**Reading passage**
William Schafer - SVP and CFO
No, it does not.
Jim Sullivan - Analyst
OK, so they're excluded. Can you clarify also, and I think this was Dan's commentary, in talking with about the development pipeline, you used the distinction that I don't recall you using before but you talked about predevelopment versus the shadow pipeline. What's the triggering event that takes a project from the shadow pipeline to predevelopment?
William Schafer - SVP and CFO
Well, typically tenant interest, quite frankly. When we get a piece of property that we can get under control, the first thing that we do before we spend any significant capital is go to the tenant community and see what the level of interest is and see what the depth of the market is, and once we've established that, if it was from a shadow pipeline to a property we would consider committing capital to.
Jim Sullivan - Analyst
So it doesn't necessarily mean that you actually get signed leases at all. Just your judgment as to how strong the interest will be?
William Schafer - SVP and CFO
What it means, Jim, is that -- once it moves into predevelopment, it means we're committed to build the project.
Jim Sullivan - Analyst
Let me see. There's one other question I had here, see if I can find it in my notes. No, I think I'm going to have to come back to you on that. OK. Thanks.
William Schafer - SVP and CFO
Thank you.
Operator
Our next question comes from Tony Howard of Hilliard Lyons.
Tony Howard - Analyst
Good morning, guys.
William Schafer - SVP and CFO
Good morning.
Tony Howard - Analyst
Pica-dilly cafeteria declared chapter 11, I think yesterday or two days ago. I don't see where your exposure is. What's your exposure to them, and can you give your exposure maybe to the whole cafeteria kind of restaurant concept?
William Schafer - SVP and CFO
I don't think we have any exposure to Pica-dilly. We do have a few hometown buffets in the portfolio. That would probably be the extent of our cafeteria exposure.
Tony Howard - Analyst
OK, good. Also clarification, you were talking about your projects under construction and stuff, and were you talking about not getting credit for -- as far as feature revenue generation. How are you hedging your debt position for your construction projects?
William Schafer - SVP and CFO
I'm not sure I understand what you mean by "hedging our debt" -
Jim Sullivan - Analyst
Maybe I can answer it this way. When we said that 25% of our indebtedness was variable rate, that included all of our construction loans or all of our borrowings on our line related to develop development projects, so -
Tony Howard - Analyst
And once they get developed, you fix them?

**Problem**
Carry on the earnings call transcript from its last line.

**Dataset section**

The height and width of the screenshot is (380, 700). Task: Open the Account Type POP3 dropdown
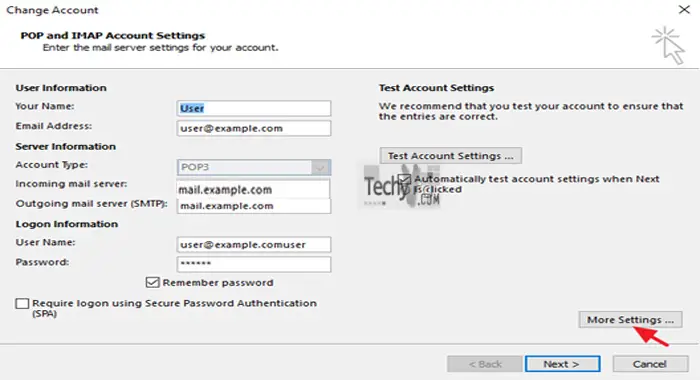[x=254, y=167]
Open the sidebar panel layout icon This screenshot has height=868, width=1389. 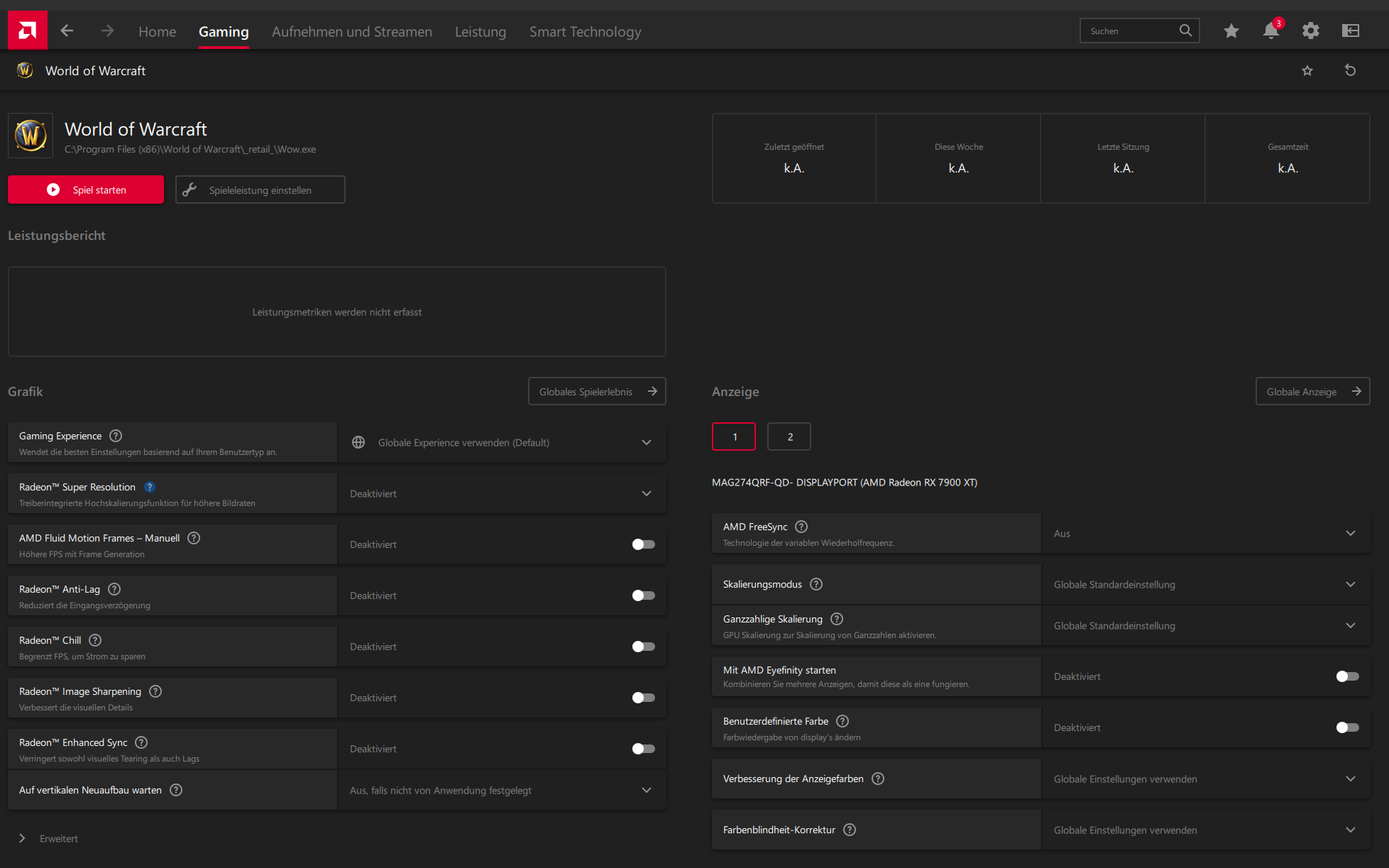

**Exercise result**
Jim Sullivan - Analyst
Well, we either fix them or we refinance with equity or, you know, term out the debt or from operating cash flow.
Tony Howard - Analyst
OK. All right. Thank you.
Operator
Our next question comes from Craig Schmidt of Merrill Lynch.
Craig Schmidt - Analyst
Yes, I was wondering if we could just get a review of Kmart, not so much to beat a dead horse but to kind of get closure on that issue?
William Schafer - SVP and CFO
With respect to the exposure in our portfolio or with respect to the company in general?
Craig Schmidt - Analyst
Just how many you have left that closed that have not re-leased, and, you know, in general, what was the rent spreads between the leaving Kmarts and the new people taking the space?
Michelle Mahue - VP, Investor Relations
We have 14 Kmarts left, Craig, and I think we had six that were rejected by bankruptcy, and we've done substantial re-leasing on those. I think we noted the lease spreads in the script. Let me just flip back.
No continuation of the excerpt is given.